35 ans après ses débuts, Carhartt WIP compte désormais plus d’une centaine de boutiques à travers l’Europe, l’Asie et les États-Unis. En France, la marque s’appuie sur un réseau de dix magasins à Paris, à Rennes, à Lille, à Bordeaux, à Lyon, à Annecy et à Toulouse. Les vendeurs y arborent les collections pour promouvoir la marque et tutoient bien souvent les clients – ambiance décontractée oblige. En général, les points de vente de la marque streetwear premium sont dessinés par l’architecte milanais Andrea Caputo autour des thèmes de la construction et de l’industrie. Les matériaux – de l’érable, du béton et du verre industriel – cherchent à recréer une ambiance métropolitaine brute tout en laissant une place de choix aux installations artistiques et à la catégorie «gadgets» avec des produits dérivés tels que des briquets, des porte-clés, des gourdes, des mugs. En parallèle, Carhartt WIP est également distribuée dans les grands magasins comme le Printemps ou les Galeries Lafayette et chez des vendeurs spécialisés.

Un déploiement des boutiques exacerbé par la logique de Carhartt WIP de s’ouvrir au marché grand public. Dès 2000, une branche féminine de la marque voit le jour.

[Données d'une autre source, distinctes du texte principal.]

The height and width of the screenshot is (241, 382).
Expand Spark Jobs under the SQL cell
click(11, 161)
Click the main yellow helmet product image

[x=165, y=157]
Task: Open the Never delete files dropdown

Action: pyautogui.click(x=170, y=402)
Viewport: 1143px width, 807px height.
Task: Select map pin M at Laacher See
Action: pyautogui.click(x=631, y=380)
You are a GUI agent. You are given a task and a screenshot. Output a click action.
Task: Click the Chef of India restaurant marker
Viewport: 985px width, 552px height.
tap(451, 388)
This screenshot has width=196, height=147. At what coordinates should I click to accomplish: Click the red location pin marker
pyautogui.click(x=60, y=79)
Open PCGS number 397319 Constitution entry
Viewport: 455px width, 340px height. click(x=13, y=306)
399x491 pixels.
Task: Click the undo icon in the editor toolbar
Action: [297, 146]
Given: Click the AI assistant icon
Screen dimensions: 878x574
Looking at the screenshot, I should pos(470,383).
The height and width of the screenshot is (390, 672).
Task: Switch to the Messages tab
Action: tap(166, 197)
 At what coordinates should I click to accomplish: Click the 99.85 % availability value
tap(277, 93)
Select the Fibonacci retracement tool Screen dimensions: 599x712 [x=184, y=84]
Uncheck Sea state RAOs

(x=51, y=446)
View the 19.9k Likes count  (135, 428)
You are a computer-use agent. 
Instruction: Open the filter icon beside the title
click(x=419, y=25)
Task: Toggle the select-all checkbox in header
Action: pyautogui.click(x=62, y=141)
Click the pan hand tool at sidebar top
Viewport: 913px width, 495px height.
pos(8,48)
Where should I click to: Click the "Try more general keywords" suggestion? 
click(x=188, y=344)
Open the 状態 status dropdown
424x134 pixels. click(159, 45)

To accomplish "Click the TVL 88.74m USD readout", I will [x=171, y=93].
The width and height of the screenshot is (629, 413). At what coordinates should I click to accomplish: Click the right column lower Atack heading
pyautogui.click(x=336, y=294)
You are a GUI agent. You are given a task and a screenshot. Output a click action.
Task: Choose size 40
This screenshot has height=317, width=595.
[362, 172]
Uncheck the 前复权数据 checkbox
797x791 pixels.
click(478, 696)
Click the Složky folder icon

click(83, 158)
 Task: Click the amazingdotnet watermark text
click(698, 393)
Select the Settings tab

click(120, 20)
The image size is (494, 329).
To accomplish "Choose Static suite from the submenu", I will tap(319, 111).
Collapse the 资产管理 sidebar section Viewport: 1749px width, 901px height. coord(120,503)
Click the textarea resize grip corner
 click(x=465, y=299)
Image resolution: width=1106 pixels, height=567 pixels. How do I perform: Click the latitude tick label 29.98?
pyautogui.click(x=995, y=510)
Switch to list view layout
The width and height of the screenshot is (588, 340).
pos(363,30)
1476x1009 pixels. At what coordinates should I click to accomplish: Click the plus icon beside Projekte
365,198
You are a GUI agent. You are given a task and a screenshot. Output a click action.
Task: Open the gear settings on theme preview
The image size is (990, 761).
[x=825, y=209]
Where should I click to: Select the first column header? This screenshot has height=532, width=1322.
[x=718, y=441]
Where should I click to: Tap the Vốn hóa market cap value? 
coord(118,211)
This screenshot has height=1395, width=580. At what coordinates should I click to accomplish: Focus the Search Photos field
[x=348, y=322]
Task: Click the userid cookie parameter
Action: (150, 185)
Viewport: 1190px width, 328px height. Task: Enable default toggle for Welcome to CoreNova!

Toujours dans ce but, les collaborations avec des artistes et des marques sont l’occasion d’accroître la notoriété de la marque, de concevoir des designs différents et d’apporter une nouvelle communauté. Récemment, Carhartt WIP s’est allié avec Marni et Sacai, de quoi s’ouvrir aux sphères de la haute couture. Elle collabore sur le long terme avec Converse et Vans pour renforcer son attachement à la communauté du skate-boarding. Depuis peu, elle a noué un partenariat avec le club techno berlinois emblématique Tresor, signe que la musique a toujours été au cœur de son ADN.

Et si la marque a autant fleuri ces derniers temps dans les rues, c’est sans nul doute pour son aspect intemporel et engagé. Les clients de Carhartt présentent désormais des profils hétérogènes. «Les fans de la marque depuis les années 90 ont transmis la culture à leurs enfants et même à leurs petits-enfants», nous indique-t-on au siège. Son audience s’est développée au fil des années grâce à son implication dans différentes sphères culturelles, telles que l’art, le design, le skateboard et la musique. Preuve en est, en 2008, elle avait lancé sa propre radio pour mettre en avant artistes et labels.

Une diffusion à grande échelle qui, selon Thomas Graffagnino, expert du retail, s’apparente à celle de Nike dans les années 1990 : «Carhartt WIP a réussi à développer une stratégie de love-brand. Elle n’a longtemps activé qu’une seule communauté de personnes qui s’occupait de la faire rayonner à sa place». Aujourd’hui, cet «effet communauté est révolu» selon lui. «La marque suffit désormais à elle seule pour donner envie d’acheter ses produits. Elle a acquis un caractère indémodable». La démocratisation de la marque a pourtant un coût. La gamme Carhartt WIP, trendy et destinée à la ville plutôt qu’au travail, coûte plus cher que la marque-mère. Le prix à payer pour allier workwear et streetwear.